Abstract:Large language models (LLMs) have shown impressive emergent abilities in a wide range of tasks, but still face challenges in handling complex reasoning problems. Previous works like chain-of-thought (CoT) and tree-of-thoughts(ToT) have predominately focused on enhancing accuracy, but overlook the rapidly increasing token cost, which could be particularly problematic for open-ended real-world tasks with huge solution spaces. Motivated by the dual process theory of human cognition, we propose a Default-Interventionist framework (DefInt) to unleash the synergistic potential of hybrid LLMs.

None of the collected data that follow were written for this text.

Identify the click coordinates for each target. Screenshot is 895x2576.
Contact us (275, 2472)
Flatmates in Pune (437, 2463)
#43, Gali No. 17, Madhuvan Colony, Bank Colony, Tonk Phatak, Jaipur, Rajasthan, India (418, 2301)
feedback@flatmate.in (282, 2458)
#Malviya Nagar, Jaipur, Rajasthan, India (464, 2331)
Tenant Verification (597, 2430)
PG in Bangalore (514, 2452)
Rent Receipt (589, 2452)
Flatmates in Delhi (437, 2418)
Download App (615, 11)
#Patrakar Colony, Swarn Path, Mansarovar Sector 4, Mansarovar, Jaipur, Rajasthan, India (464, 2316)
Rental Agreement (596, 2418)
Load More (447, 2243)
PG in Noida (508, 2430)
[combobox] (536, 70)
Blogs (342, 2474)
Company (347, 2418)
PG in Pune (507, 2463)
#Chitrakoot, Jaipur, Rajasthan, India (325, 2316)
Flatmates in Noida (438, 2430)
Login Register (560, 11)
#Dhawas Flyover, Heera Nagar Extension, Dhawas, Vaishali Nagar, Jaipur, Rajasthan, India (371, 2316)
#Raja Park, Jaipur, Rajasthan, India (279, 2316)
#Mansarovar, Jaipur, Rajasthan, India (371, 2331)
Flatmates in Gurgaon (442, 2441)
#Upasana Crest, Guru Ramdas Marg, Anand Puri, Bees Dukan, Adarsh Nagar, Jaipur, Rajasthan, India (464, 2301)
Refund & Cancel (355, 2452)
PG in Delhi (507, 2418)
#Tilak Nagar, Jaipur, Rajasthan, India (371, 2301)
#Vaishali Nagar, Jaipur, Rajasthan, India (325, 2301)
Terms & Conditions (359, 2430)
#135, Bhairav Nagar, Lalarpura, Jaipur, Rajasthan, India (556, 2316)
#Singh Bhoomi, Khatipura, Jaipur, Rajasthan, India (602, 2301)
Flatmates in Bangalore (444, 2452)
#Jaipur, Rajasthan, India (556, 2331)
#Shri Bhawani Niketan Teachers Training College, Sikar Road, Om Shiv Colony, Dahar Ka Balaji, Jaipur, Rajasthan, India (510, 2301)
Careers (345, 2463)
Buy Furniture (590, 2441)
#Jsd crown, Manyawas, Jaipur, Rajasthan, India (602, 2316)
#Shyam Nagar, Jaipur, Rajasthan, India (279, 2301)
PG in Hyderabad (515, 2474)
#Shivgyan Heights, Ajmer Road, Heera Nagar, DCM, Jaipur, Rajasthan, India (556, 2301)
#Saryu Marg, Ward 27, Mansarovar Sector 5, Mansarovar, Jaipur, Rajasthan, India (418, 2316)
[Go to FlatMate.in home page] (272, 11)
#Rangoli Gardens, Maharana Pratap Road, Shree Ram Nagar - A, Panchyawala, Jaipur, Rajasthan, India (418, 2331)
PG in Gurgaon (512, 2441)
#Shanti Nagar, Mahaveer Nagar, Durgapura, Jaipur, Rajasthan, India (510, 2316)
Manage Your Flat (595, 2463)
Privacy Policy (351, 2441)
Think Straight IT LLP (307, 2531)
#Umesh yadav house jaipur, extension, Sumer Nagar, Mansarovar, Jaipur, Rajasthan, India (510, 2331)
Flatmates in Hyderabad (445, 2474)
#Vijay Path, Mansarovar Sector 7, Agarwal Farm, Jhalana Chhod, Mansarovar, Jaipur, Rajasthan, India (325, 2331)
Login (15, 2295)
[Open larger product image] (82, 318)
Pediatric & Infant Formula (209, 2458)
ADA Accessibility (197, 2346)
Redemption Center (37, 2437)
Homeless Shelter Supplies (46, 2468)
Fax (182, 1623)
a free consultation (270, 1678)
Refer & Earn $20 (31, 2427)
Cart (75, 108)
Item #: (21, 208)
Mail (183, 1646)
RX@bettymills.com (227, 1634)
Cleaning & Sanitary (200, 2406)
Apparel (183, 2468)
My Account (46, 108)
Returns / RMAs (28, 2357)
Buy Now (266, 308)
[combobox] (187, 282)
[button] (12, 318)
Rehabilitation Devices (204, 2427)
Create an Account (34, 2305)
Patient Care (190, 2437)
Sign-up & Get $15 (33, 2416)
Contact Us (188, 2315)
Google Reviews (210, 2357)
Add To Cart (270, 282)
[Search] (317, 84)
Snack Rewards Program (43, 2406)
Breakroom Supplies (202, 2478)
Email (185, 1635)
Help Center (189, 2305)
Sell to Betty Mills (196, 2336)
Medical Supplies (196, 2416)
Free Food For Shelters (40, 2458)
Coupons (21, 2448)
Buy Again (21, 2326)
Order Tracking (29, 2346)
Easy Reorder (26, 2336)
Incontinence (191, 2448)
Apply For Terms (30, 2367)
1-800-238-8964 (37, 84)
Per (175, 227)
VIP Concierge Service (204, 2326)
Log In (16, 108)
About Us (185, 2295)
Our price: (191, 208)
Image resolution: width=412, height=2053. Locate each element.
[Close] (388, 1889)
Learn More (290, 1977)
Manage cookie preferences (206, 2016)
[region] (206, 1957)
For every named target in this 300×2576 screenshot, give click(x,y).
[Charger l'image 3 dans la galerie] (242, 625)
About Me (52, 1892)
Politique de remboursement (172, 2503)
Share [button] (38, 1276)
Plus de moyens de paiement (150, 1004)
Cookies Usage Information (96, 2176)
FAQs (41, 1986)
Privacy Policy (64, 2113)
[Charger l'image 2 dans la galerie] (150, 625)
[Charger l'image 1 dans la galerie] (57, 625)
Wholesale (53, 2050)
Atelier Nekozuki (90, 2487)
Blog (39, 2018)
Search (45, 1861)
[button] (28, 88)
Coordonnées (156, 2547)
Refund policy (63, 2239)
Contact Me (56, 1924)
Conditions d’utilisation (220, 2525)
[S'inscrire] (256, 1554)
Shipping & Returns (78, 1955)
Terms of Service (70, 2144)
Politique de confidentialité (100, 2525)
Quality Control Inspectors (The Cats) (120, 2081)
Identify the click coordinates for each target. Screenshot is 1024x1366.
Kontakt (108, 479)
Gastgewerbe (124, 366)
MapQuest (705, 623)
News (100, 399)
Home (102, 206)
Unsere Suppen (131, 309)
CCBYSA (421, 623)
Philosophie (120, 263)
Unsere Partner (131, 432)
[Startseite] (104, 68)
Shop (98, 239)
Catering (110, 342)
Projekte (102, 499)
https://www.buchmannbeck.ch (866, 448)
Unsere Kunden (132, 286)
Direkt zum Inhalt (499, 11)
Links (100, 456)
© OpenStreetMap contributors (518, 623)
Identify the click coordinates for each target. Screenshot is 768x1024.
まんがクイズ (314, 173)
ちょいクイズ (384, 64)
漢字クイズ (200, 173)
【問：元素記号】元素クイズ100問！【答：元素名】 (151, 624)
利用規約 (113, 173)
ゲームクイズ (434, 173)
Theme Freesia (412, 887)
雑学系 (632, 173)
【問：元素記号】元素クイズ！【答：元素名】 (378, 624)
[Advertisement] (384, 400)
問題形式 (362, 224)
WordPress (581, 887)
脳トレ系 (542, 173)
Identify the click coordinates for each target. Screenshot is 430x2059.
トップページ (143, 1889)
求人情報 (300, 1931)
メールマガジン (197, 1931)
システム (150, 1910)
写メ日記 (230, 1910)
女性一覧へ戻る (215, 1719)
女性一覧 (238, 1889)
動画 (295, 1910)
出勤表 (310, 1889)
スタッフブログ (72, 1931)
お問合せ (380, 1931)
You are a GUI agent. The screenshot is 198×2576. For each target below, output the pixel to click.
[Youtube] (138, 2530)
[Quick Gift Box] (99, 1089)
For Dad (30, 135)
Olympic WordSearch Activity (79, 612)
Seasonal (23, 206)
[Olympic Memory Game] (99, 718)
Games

By default, DefInt uses smaller-scale language models to generate low-cost reasoning thoughts, which resembles the fast intuitions produced by System 1. If the intuitions are considered with low confidence, DefInt will invoke the reflective reasoning of scaled-up language models as the intervention of System 2, which can override the default thoughts and rectify the reasoning process. Experiments on five representative reasoning tasks show that DefInt consistently achieves state-of-the-art reasoning accuracy and solution diversity. More importantly, it substantially reduces the token cost by 49%-79% compared to the second accurate baselines. Specifically, the open-ended tasks have an average 75% token cost reduction. Code repo with all prompts will be released upon publication.